During the greater part of the ten days Peggy spent at Blowing Rock, she remained aloof from both lecturers and students, spending most of her time with the Granberrys and Herschel Brickell. Brickell had telephoned her the day before she had set out for Blowing Rock, and she later wrote him that she knew he was going to be nice from the sound of his voice. A lantern-jawed Mississippian with the manners of a Southern gentleman, he appealed to Peggy immediately. He had come without his wife, Norma, who had remained at their home in Ridgefield, Connecticut, and he and Peggy often joined the Granberrys for meals at their house or at the little hotel on the main street of the village.
Granberry, a slight, dark man with a trim mustache and a rushed way of speaking, and Brickell, with his soft drawl, were both good speakers, and Peggy enjoyed attending their lectures. For the most part, however, she remained in her room when she was not with the Granberrys or Brickell. It was no use trying to keep her identity secret among the school’s faculty and students, for the news that she was on campus had quickly circulated.
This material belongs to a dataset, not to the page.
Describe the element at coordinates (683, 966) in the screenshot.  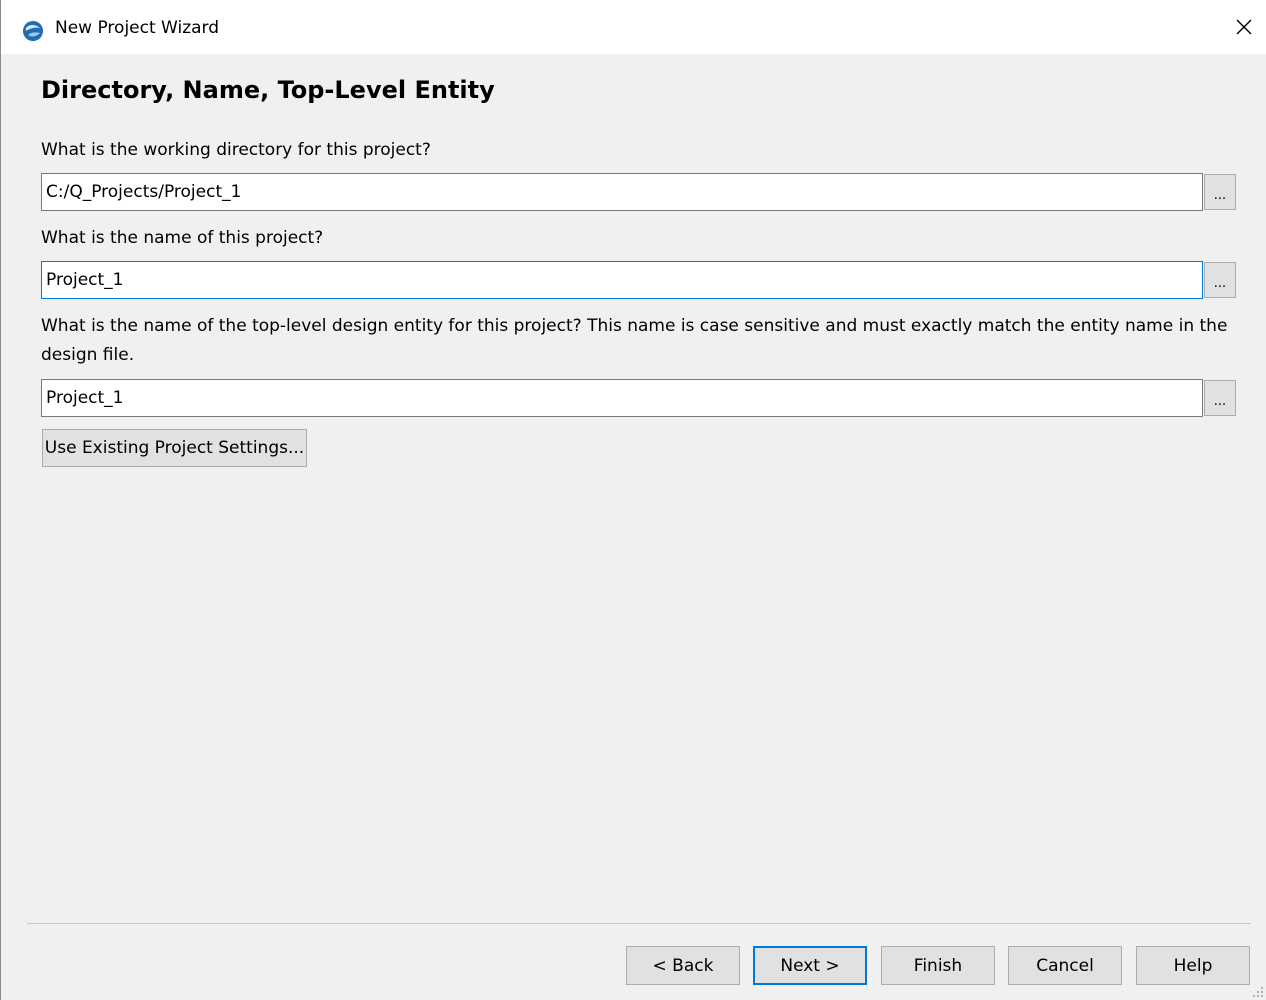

But there seemed to be no reporters in town, and people accepted her presence among them in an interested but respectful manner. At the Granberrys’, Peggy felt impelled to talk about herself, though always with great humor and vivacity. Discussion centered on the book, the reviews, and the new pressures in her life caused by the suddenness of her fame; but, because the book was such a success story and the author such an enigma, people liked listening to her and were fascinated to learn what they could about Gone With the Wind and its author.